Come 2020, in the quest to build a revenue stream by monetizing the user base; CRED launched two in-house products – Stash and RentPay. Stash is an instant pre-approved loan facility launched in partnership with IDFC First Bank, and RentPay incentivized users to pay their rent using a credit card (smells like fintech, anyone?).
The timing of these launches, which coincides with COVID, is also understandable. Times like a pandemic made CRED users cut on their discretionary spending, making for the central part of credit card spend. Also, due to lockdown and social distancing measures, most of the brands on the platform were not useful anymore.
The sustainability of these lending products (Stash and RentPay) is also in question. While both these services do make business sense during a pandemic, CRED’s customer base is also the darling of the banks which they treasure. Banks seek out such a customer base to extend credit facilities at nominal rates. In a model where CRED works as an intermediary for loans that originate from the banks, there is so much role that CRED can play.
Historically successful business models have thrived by taking a vertical approach by creating competitive advantages though operating in a niche category and expanding horizontally as they expand and diversify. CRED seems to be focused on building a horizontal stack. While discussing possibilities emerging out of CRED, Kunal Shah mentioned in an interview that their focus primarily in the early part of the operation is to not on revenue but buiding a high trust ecosystem. Opportunities then would emerge in banking areas, classified or even maybe how can the CRED member get VISA quickly.
In my opinion, CRED value unlocking might emerge out of the data that it is able to gather. Although the company doesn’t count itself as a FinTech, I would anticipate it to go into personalized financial product offerings soon. Member-exclusive events, community gatherings, dating site, classified for high-value items all seem likely. If data is gold, then CRED, through getting into the spending pattern of high creditworthy customers, is sitting on 24 Karat.

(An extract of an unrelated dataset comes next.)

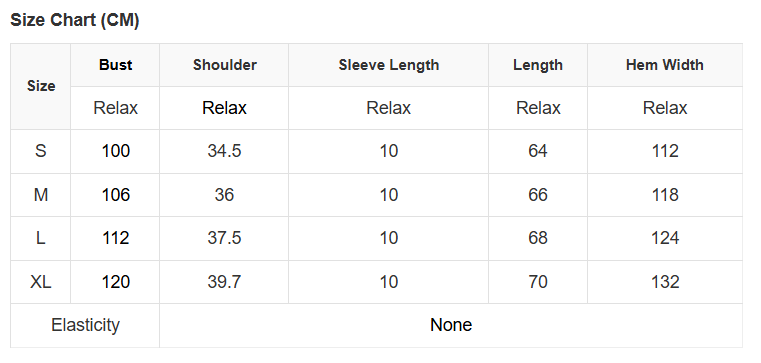Click the Elasticity row label
This screenshot has width=761, height=363.
point(85,325)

I believe that a business-like CRED couldn’t be built if it wasn’t Kunal Shah, who was running it. Without a solid foreseeable revenue stream (at least to an outsider), CRED is operating on a standard ‘Have Money, Will Spend’ customer acquisition ideology. Now there’s nothing wrong with that, but the kind of funding it has raised at a nascent level without much to show in the bottom line is commendable. And while it has good runaway with the existing funds, I would guess that before the next round of funding is raised, we will see more clarity in the business model.
So, if you ask me what business is CRED in? I am not sure. But I am sure about two things. One, Kunal Shah, is a smart founder and that CRED might pivot with its verticals for sometime before it lands up, making its core product more competitive and valuable.
Second, the company indeed believes that it has become a status symbol, something that I disagree with.